With time, as you meet more people, success stories develop a pattern.
Good family. Good environment. Great, attentive, smart parenting.
Structure.
I’m not knocking these people.
I see a lot of myself in them. We weren’t rich. But I had good parents. I had that good upbringing. I’m cut from a similar mold.
These types catch a lot more crap than they deserve. They don’t all get million dollar endowments to slide into Yale. They had to work for it. For each guy that made it, many more failed. Many blew it.
They deserve respect.
But you do know what their path looked like to get where they are. You know what the other paths are.
Every now and then you meet someone who came from an off path.
He’ll say, “I’m the first person in my family to graduate high school let alone college.”
To someone who is new to the game. It’s pretty bland at face value, “Well hooray, did you want a trophy?”
Take a few laps around the sun, and you’ll know that is a packed statement.
They grew up without money. No role model. No doting parent, good school, positive peers.
Reward system to incentivize their performance?
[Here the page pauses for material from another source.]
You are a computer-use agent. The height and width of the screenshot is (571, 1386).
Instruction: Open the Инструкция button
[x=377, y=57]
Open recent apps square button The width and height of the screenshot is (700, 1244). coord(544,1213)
Forget about it.
They inherited a bad reputation. They were probably seen as the poor, trashy family.
No hookups. No do-overs. No extra strikes. No summer school.
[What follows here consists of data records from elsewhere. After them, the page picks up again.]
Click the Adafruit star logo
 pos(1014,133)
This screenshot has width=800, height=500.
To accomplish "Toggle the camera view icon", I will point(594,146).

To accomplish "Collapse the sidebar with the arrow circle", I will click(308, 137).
They had nothing but themselves and a dream that only they believed in. A dream they were doubted on from the moment they set out on it.
These people are born with the system rigged against them. The game was set to max difficulty on day one.
They had nothing. Absolutely nothing.
And they made it.
Something burned in them, to push them past endless obstacles, doubters, failures.
Every equation and sensibility predicted they’d land exactly where they started.
And they made it.
All on their own.
An eagle will rise.
From the dirt they came, in the corner office they sit.